Adapté d’une pièce de théâtre, ce récit déconstruit conte une femme, une mère, une épouse. Et son passé, son futur, les gouffres et les chagrins. Entre réalité et imaginaire, vie et mort. Un beau grand film plein de secrets et de grâce.
« Ça semble être l’histoire d’une femme qui s’en va », dit le synopsis. On a rarement vu plus énigmatique. Et le film est à la hauteur de ce mystère. Oui, « ça semble », et l’on suit cette femme, qui joue avec des polaroïds, quitte une maison endormie, prend la route à l’aube à bord d’une voiture rouge pour voir la mer. Elle s’en va. Ou bien était-elle déjà partie ? La vie dans la maison douillette continue. Reprend ? Se réinvente ? Marc, le mari, gère le quotidien ; Lucie tâtonne sur son piano, d’où émerge une version hachée de La Lettre à Élise ; Paul, encore petit, joue dans son coin. Les époux se répondent en écho. Et puis ça grippe. « C’est pas moi qui suis partie… », dit-elle. Et puis ça change. Les enfants grandissent. Du piano de Lucie s’échappent des mélopées parfaites. Il y a le printemps. Il y a l’hiver. On est perdu et cet égarement est à la fois douloureux et délicieux, car il est celui de Clarisse. Et nous sommes elle. Dans sa tête et dans son cœur. Ici et maintenant. Hier et ailleurs. Tout le récit s’en va, lui aussi…
Impossible d’en dire plus sans révéler l’essence, le vertige de ce film gigogne, la vérité de ce qui meut Clarisse, la ravage et la fait avancer. En adaptant la pièce de théâtre de Claudine Galéa, Mathieu Amalric s’approprie un parcours en zigzag, comme il avait fait sien le chemin de vie de Barbara. Il nous embarque dans un tourbillon, ici très intérieur ; il matérialise les pensées, les désirs et les peurs d’une femme au bord de gouffres insondables. « Un voyage, ça prend du temps. Il faut aller loin, très loin… » Quel voyage ? Vers la vie ou vers la mort ?

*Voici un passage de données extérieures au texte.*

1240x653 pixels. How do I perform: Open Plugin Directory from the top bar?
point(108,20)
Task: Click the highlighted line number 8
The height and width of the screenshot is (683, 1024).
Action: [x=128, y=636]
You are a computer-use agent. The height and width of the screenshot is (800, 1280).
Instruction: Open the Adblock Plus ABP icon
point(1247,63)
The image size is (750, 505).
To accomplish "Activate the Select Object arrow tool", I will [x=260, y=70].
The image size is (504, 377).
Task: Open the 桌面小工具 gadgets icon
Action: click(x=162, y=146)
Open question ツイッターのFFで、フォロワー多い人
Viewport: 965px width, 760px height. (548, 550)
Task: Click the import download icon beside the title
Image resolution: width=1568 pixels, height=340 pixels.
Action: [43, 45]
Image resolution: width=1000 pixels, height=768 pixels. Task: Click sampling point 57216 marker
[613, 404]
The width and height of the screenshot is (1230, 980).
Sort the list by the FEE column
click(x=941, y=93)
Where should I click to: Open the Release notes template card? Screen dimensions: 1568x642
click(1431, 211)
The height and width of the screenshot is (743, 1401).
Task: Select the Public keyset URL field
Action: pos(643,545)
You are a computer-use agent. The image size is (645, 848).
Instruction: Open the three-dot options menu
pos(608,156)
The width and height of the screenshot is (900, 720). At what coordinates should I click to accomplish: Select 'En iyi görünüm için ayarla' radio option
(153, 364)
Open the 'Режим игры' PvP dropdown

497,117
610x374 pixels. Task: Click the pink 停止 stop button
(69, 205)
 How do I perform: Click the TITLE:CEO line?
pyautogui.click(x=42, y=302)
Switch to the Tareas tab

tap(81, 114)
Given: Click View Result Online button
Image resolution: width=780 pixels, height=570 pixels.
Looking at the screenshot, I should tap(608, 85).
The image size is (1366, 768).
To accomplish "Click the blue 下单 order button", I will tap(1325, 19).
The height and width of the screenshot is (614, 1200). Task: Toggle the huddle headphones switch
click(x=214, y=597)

L’image de Christophe Beaucarne réussit ce prodige d’être à la fois ombre et lumière. Le montage de François Gédigier est précis, musical, jamais voyant ; c’est un impressionnant travail d’horloger. La minutie n’empêche pas la grâce d’être partout, comme la douleur n’efface jamais cette légèreté qui vous soulève parfois dans les pires moments. Serre moi fort est un film intello qui se fait organique. Il vous prend et vous emporte sur les ailes de Clarisse alias Vicky Krieps, actrice diaphane et terrienne, ordinaire et sublime, d’ici et d’ailleurs.